En outre, selon les statistiques convoquées par le sous-directeur de l’aquaculture au ministère de l’Elevage, des Pêches et des Industries animales (Minepia), Divine Ngala Tombuh et par ailleurs coordonnateur du secrétariat technique du comité interministériel chargé de l’accompagnement des investisseurs dans la filière aquacole au Cameroun, la production halieutique nationale est passée de 233 363 tonnes en 2022 à 241 561 tonnes en 2023. Elle est principalement dominée par la pêche artisanale maritime à hauteur de 76%, suivie de la pêche continentale avec 11%, de la pêche industrielle et de l’aquaculture avec 8% et 5% respectivement. Au Cameroun, les produits halieutiques sont une source importante de protéines animales avec un apport de 40%, pour une moyenne de consommation de 14kg/habitant/an.

L’Afrique représente moins de 2% de la production aquacole mondiale
Lors de la première édition du Salon interprofessionnel de l’aquaculture du Cameroun (Siac) organisé du 2 au 7 décembre 2024 à Yaoundé au Cameroun, le directeur de l’Agence nationale de développement de l’aquaculture au Maroc, Majida Maarouf, a déclaré : « Avec moins de 2% de la production aquacole mondiale, moins de 10% de contribution à la consommation halieutique et plus de cinq milliards de dollars d’importations des produits halieutiques, l’Afrique doit se tourner vers l’aquaculture.
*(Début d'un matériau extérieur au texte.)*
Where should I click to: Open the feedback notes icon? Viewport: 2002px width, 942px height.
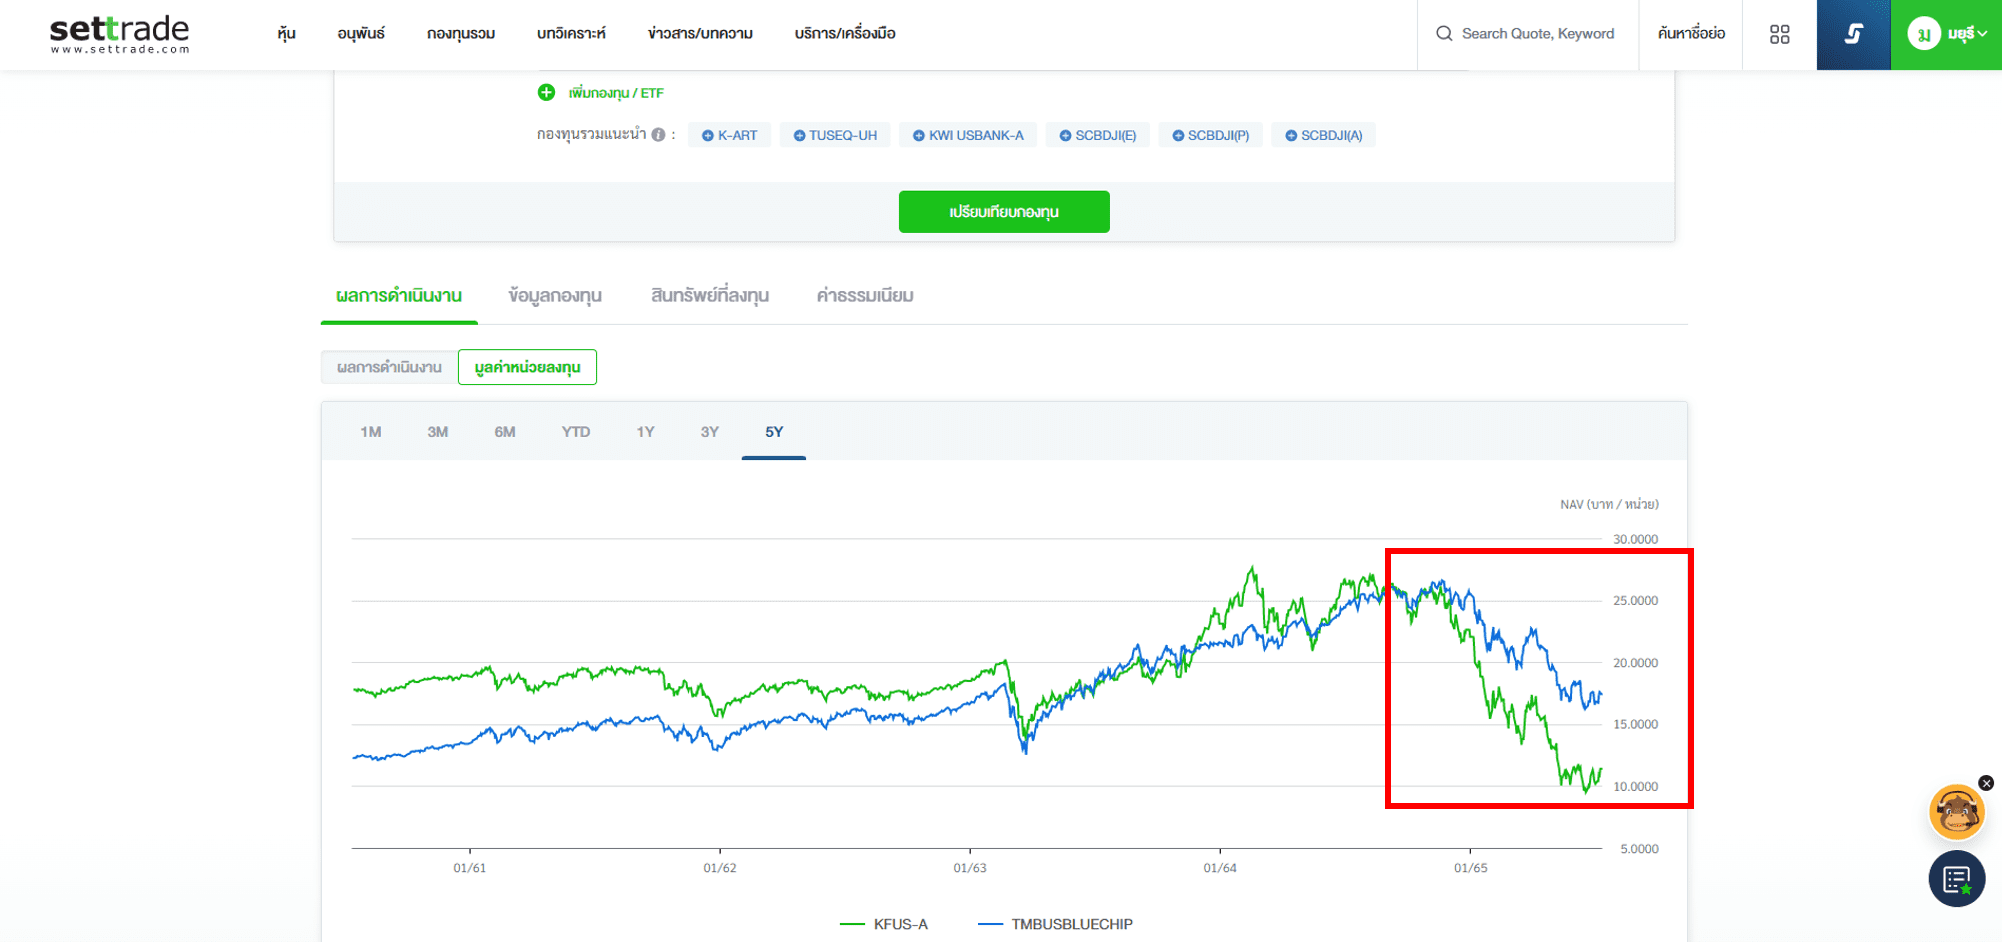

Aujourd’hui, la souveraineté alimentaire de l’Afrique ne peut se penser sans le développement de filières aquacoles durables, résilientes et inclusives ».
La Commission économique du bétail, de la viande et des ressources halieutiques (CEBEVIRHA) est une agence d’exécution de la CEMAC. Basée N’Djamena au Tchad, elle a pour mission de contribuer au développement durable, harmonisé et équilibré des secteurs de l’élevage, des industries animales, des pêches, de l’aquaculture, ainsi qu’à l’accroissement des échanges en vue de permettre aux pays d’optimiser les productions nécessaires à l’atteinte de la sécurité alimentaire et à la réduction de la pauvreté des populations de la sous-région, lit-on sur son site Internet. Comme tel, elle est chargée de réaliser les programmes et projets de la CEMAC en matière d’élevage, de pêche, d’aquaculture et des échanges des produits animaux et halieutiques. Les chefs d’Etat ont décidé de la création de la CEBEVIRHA par acte N°20/87/ UDEAC-475 du 18 décembre 1987, avec pour objectif l’autosuffisance en matière carnée et halieutique de la sous-région. La CEBEVIRHA a été érigée en agence d’exécution par acte additionnel N°03/13-CEMAC-176-CCE-SE-2 du 25 juin 2013.